Ngram Creator in Document Vector and LDA

sschacht · November 28, 2020, 8:14am

Hi Everybody,

I hace a quuestion regarding the Nodes “ngram creator” Document Vector and LDA.
I tried to cluster documents using LDA using the text processing nodes of Knime. At the moment I try to enable the LDA to use also compound words. Therefore I would like to create 2-ngrams and feed it to the LDA Node. The LDA should not only use the 2-ngrams rather all other words and in addition the 2-ngrams .
At the moment I have no Idea how to get these both nodes work together.
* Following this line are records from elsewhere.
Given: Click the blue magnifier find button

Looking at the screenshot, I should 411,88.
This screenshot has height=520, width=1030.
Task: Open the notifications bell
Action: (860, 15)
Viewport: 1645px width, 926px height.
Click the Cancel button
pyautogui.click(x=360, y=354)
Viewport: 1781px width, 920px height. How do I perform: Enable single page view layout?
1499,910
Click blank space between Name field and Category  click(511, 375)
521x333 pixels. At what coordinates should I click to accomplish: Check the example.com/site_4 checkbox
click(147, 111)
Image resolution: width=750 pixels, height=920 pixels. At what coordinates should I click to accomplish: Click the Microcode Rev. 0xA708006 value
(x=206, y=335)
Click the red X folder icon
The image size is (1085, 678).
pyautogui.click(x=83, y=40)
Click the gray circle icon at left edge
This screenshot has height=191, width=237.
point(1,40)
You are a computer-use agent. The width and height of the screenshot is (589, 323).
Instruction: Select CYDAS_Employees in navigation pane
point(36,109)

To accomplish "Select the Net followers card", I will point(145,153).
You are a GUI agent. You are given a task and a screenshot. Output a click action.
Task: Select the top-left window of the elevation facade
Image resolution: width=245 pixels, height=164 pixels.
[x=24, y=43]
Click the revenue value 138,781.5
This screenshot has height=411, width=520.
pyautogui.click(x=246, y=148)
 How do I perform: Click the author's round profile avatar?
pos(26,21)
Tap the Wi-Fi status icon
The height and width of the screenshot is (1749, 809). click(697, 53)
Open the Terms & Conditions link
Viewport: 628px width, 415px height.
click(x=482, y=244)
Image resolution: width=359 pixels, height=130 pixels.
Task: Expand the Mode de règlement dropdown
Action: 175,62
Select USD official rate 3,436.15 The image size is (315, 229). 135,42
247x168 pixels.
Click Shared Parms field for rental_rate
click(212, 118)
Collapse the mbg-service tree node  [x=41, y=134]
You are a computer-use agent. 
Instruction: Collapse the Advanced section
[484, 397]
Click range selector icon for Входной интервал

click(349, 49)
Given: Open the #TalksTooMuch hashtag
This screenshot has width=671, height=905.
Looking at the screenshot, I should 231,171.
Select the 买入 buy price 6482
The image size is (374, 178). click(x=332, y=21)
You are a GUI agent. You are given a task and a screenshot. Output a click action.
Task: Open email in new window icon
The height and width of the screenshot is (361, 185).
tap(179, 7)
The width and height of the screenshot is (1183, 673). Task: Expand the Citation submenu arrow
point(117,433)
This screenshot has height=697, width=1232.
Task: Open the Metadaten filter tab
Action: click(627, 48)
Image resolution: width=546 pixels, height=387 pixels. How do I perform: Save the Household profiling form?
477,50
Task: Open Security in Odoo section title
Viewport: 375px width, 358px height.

Normally (outside Knime) I would create a document vector and feed this into LDA. In this case there a ways to include ngrams by creating document vectors. But how could this be done using Knime?

Another Question to the LDA Node. Does the Node by itself create a document vector during execution? And if yes what does the Node do if we feed it with a created document vector (document vector node)?

Tanks for your help.
BR

julian.bunzel · November 30, 2020, 9:56am

Hey @sschacht,

the LDA node does not need a document vector as an input. You only need a table that has a document column. To create compound words you could use the Dictionary Tagger with a predefined list of compound words to combine them, so that the LDA node can handle them. You can also use the NGram Creator to build your dictionary. However you would need to filter the outcome. For example only take the top X most occurring n-grams.
The single words within the compound words would not be part of the calculations of the LDA afterwards, just the compound word itself. By doing so, the LDA would work with single words + all the compound words that were created by using the Dictionary Tagger. It is not possible to use all single words + all n-grams for the calculations though.

BR,

Julian

system · December 7, 2020, 9:56am

This topic was automatically closed 7 days after the last reply. New replies are no longer allowed.